When I opened the door and walked in, any slight stress I had was immediately gone when the whole class stood up to say “Good morning Teacher” and then followed this by a wai (the Thai greeting whereby you hold your hands together like in prayer, then raise them to your chin, and do a slight bow. Beautiful and incredibly respectful).
Then I heard one girl say in Thai to her friend “Ajarn suay maak” – the teacher is very beautiful. I’m not, but I knew then I was born to be in Thailand.
I taught at the school for three years and most of the time it was a pure joy. I could go into school in a terrible mood but, by the time I had been greeted at the school gates by twenty students all grinning widely and making jokes, following me around holding my hand, and Thai teachers giving me breakfast, my bad mood was gone.
I was treated with great respect by the parents and the Thai teachers, loved by my kids and adored by my school.
At the end of the three years, I left teaching to pursue my own business here. I knew then though I could probably never leave Thailand and that still holds true.
Any morning I walk down my small lane, I’m greeted at the end of the lane by the motorcycle taxi drivers who ferry people up and down every small street in Bangkok. “Where are you going?” “How are you”, “Have you eaten yet?” Their greetings ring in my ears and their smiles follow me as I wend my way through the crowds.
The bus conductor gives me a big smile because I speak in Thai and ask how he is as he’s giving me my bus ticket.

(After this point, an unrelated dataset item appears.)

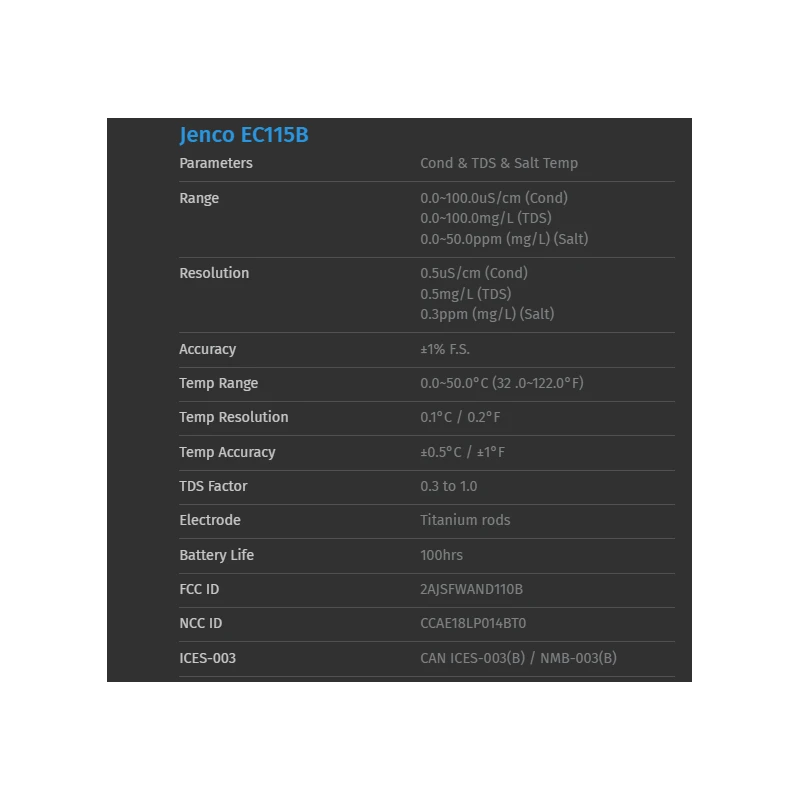Image resolution: width=800 pixels, height=800 pixels.
Task: Click the Temp Range label
Action: click(x=219, y=383)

The old lady selling temple flowers at the foot of the steps to the overpass flashes me a huge grin when I give a beggar and her little girl a few pennies and says to me “Khun jai dii” — you have a good heart.
I’m given free snacks at the train station because the woman who works behind the counter sees me every day and loves that I can speak some Thai.
This is the beginning of a normal everyday for me.
Add to that an almost always sunny day, warm weather, great food, an inexpensive cost of living and I ask you – if this was you, wouldn’t you love Thailand as I do?
Wouldn’t you be happy, relaxed and content? And wouldn’t you truly deep down in your heart know, as much as you think you should leave Thailand, you know you never will?